En comparaison des autre pays de la zone euro, l'économie belge est relativement sensible aux chocs pétroliers, tant en termes d'inflation que d'activité économique. Ainsi, une hausse de 10 p.c. des cours du pétrole induirait, après trois ans, une augmentation de l'indice harmonisé des prix à la consommation de 0,71 point de pourcentage en Belgique, alors que cet accroissement n'atteindrait que 0,45 point de pourcentage dans la zone euro. Quant à l'influence sur l'activité économique, une progression de 10 p.c. des cours du pétrole entraînerait, au bout de trois ans, une contraction du PIB de 0,46 point de pourcentage, alors que ce recul ne s'élèverait qu'à 0,24 point de pourcentage dans la zone euro.
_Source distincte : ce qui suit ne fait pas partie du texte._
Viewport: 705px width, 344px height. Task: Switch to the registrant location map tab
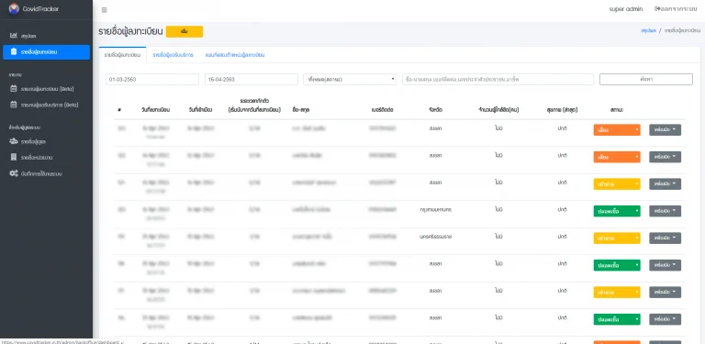pos(235,55)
Cette plus grande sensibilité s'explique en premier lieu par une intensité énergétique relativement importante, qui découle d'une structure industrielle spécifique en la matière, à savoir la surreprésentation de branches d'activité énergivores comme la métallurgie, la chimie, la production de métaux non ferreux et une spécialisation dans les premières phases de transformation des produits dans ces branches d'activité. De plus, les ménages consomment davantage de produits énergétiques en Belgique que dans la zone euro. Ne disposant plus de combustibles fossiles et les énergies renouvelables n'y étant encore que peu développées, la Belgique est caractérisée par une grande dépendance énergétique envers l'étranger. La maîtrise et, si possible, la réduction de l'intensité énergétique, tant du processus de production que des habitudes de consommation, constituent dès lors un défi majeur, non seulement dans une perspective écologique, mais également du point de vue macroéconomique, comme le démontre l'analyse présentée dans cet article.
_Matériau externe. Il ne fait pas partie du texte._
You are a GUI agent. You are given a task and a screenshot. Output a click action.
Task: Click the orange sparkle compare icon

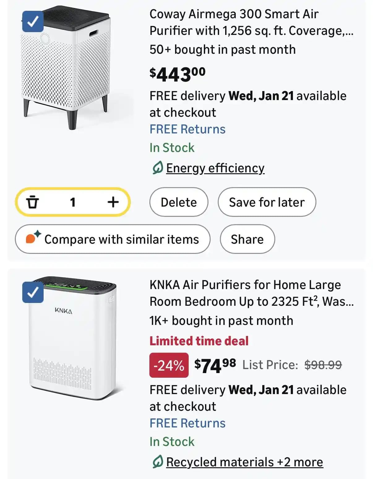[33, 238]
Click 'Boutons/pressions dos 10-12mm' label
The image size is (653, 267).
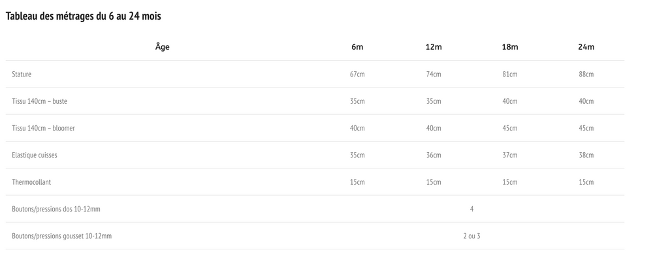point(56,209)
Plusieurs autres facteurs renforcent la vulnérabilité de l'économie belge aux chocs pétroliers. Certains d'entre eux tiennent à la formation des prix des produits énergétiques et au fonctionnement des marchés de l'énergie eux-mêmes, tandis que d'autres ont plus généralement trait au fonctionnement des marchés des produits et du travail en Belgique.
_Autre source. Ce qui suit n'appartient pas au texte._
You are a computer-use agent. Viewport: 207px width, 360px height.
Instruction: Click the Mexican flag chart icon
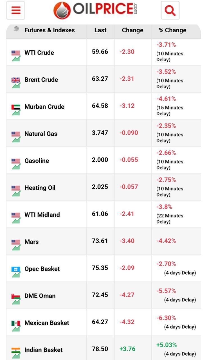[16, 326]
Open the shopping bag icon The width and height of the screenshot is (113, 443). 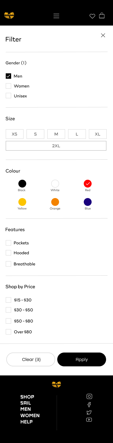(x=102, y=15)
Le bas niveau des accises et des taxes connexes sur le diesel, le gaz naturel et, surtout, le mazout de chauffage, relève de la première série de facteurs. Les prix à la consommation des produits énergétiques sont dès lors plus sensibles aux fluctuations du cours du pétrole brut en Belgique. En outre, le prix à la consommation du gaz et de l'électricité réagit nettement plus vite que dans les pays voisins aux fluctuations des prix sur les marchés internationaux de l'énergie. Cela tient au fait que la pratique belge qui consiste à adapter mensuellement les prix à la consommation sur la base de formules de tarification qui reposent notamment sur l'évolution des prix des matières premières énergétiques est unique en Europe. La marge brute des fournisseurs est ainsi dans une large mesure stabilisée, et l'incertitude associée à la volatilité des prix de l'énergie pèse dès lors essentiellement sur le consommateur. Dans les autres pays, les prix sont adaptés moins fréquemment et, contrairement à ce qui se passe en Belgique, cette adaptation s'inscrit encore dans certains cas dans le cadre d'une réglementation des prix. Plus généralement, il est apparu que, en dépit de la libéralisation, la concurrence effective est encore très faible sur les marchés du gaz et de l'électricité, tant en Belgique que dans les autres pays de la zone euro.

Par ailleurs, l'indexation, appliquée en Belgique, qui porte non seulement sur les salaires mais également sur certains prix, accroît la sensibilité de l'économie aux chocs pétroliers, même si l'utilisation de l'indice santé neutralise en partie le choc initial. L'indexation donne lieu à des effets de second tour sur l'inflation, ce qui a une incidence négative plus importante sur l'activité économique via une chute significative des exportations liée à la perte de compétitivité, même si la consommation privée semble relativement bien préservée. Il est toutefois possible de limiter ces répercussions négatives supplémentaires en surveillant constamment l'évolution de la compétitivité belge, conformément à la loi de 1996 relative à la promotion de l'emploi et à la sauvegarde préventive de la compétitivité.